Being an Adult at The National Disability and Carer Congress
Being an adult is something new for me, but I had my first real attempt at adulthood during the National Disability and Carer Congress yesterday. As it was my virgin experience attending an adult conference I was excited for potential highbrow mingling, cocktails, and of course the discussion itself. Many aspects of my first conference lived up to my expectations, and one or two things didn't.
The speakers were great, I won't lie. And I'm including the politicians when I say the speeches were exciting, something not normally said in today's tightly scripted political climate. The standout speeches though were made by those directly involved with the issue of disability and their carers. It was obvious that these speakers had lived experience to draw upon, and this was palpable in every word spoken.
But as mentioned, even the politicians inspired confidence in me that real reform in the disability sector may occur. Still, as many fellow people with a disability would attest to, politicians have often pledged support but failed to deliver. Yet in this case we have what they promised on camera.

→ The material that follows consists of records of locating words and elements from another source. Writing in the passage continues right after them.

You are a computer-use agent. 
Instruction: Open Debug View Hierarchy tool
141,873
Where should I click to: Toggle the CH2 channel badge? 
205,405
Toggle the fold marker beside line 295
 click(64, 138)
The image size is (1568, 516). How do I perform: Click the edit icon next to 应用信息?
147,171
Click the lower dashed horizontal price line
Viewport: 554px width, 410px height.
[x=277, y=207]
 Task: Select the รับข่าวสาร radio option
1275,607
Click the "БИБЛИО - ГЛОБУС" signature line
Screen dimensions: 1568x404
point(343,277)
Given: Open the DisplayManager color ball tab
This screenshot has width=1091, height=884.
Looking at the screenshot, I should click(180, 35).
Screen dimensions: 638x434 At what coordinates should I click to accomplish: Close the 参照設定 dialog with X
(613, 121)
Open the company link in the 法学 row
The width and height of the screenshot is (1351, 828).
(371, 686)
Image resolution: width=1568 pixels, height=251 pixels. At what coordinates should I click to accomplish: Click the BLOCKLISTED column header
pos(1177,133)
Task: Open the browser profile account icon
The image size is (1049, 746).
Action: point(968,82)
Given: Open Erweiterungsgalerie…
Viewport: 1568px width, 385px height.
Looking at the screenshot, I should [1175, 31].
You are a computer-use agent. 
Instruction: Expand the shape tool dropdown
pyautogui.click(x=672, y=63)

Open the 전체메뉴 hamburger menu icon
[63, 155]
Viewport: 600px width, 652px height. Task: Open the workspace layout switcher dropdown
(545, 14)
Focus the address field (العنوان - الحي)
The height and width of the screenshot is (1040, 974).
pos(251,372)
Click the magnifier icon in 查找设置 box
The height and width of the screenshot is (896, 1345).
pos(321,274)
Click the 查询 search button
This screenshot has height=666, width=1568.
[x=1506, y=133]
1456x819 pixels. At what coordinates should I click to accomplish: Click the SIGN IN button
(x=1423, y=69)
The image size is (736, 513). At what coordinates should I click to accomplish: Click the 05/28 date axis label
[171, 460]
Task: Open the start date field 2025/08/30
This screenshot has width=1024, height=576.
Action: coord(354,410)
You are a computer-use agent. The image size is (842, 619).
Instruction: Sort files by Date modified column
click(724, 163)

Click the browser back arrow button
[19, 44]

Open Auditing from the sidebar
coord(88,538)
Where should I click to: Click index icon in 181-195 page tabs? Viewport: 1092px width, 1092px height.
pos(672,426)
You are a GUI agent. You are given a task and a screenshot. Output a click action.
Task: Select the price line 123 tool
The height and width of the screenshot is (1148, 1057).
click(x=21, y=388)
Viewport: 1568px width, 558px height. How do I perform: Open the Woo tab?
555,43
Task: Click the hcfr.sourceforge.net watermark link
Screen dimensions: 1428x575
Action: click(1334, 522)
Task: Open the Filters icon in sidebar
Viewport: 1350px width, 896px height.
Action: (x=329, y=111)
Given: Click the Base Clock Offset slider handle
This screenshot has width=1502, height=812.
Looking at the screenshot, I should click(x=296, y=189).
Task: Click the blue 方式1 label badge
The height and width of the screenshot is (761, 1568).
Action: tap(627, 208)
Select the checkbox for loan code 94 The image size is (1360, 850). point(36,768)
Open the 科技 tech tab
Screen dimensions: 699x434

I am not going to talk further about the content of the congress in this blog entry, no doubt it will be covered thoroughly at ABC Ramp Up, and hopefully the general media. Instead I'm going to discuss the many strange things that piqued my interest. I'm sure if you have read my blog before you'd understand that I am not really normal, so you wouldn't be surprised that I notice some strange phenomena and made some odd observations. The conference was no exception.
Firstly, it was a bad move for me to wear jeans. Now I'm not one for fashion, but being at a height level with many people's legs I noticed what was worn by the vast majority of those attending the congress. No one was wearing jeans, except for me. Major fashion and decorum suicide there on my part.
Secondly, interpreters proficient at sign language are definitely the most amazing people in the entire world. I'm ashamed to say I tuned out when listening to some of the inspiring speeches and instead gazed at the awe-inspiring interpreters with a permanent smile on my face, marvelling at their manual dexterity and drama skills. Seriously, one lady deserves a starring role in a blockbuster film, and a job as a professional juggler - preferably both at once.
Thirdly, I have never seen so many wheelchairs in the one place in my entire life! Neither had the majority of staff I would hazard a guess. Thankfully, and contrary to many electric wheelchair driving stereotypes, there were no major collisions that I could detect, and it was actually relatively easy getting around Etihad Stadium.
Finally, unfortunately I came to understand that the cocktail party at this function did not actually involve cocktails. We were instead served rubbish beer and house wine in their place. You can't make cocktails without spirits or liqueurs, fact.
But with that said, the cocktail party was definitely the most productive part of my first adult conference. Beer and wine are social lubricants that encourage people to chat and mingle, often with complete strangers. After a couple of wines people must have forgot I was wearing jeans and they began chatting to me. It was great meeting new people and forming new connections.
Even better than the stirring speeches and amazing interpreters was the face-to-face human interaction with other people passionate about the issue of disability rights and reform in Australia. This aspect was definitely the highlight of the National Disability and Carer Congress for me, and I can safely say for many others.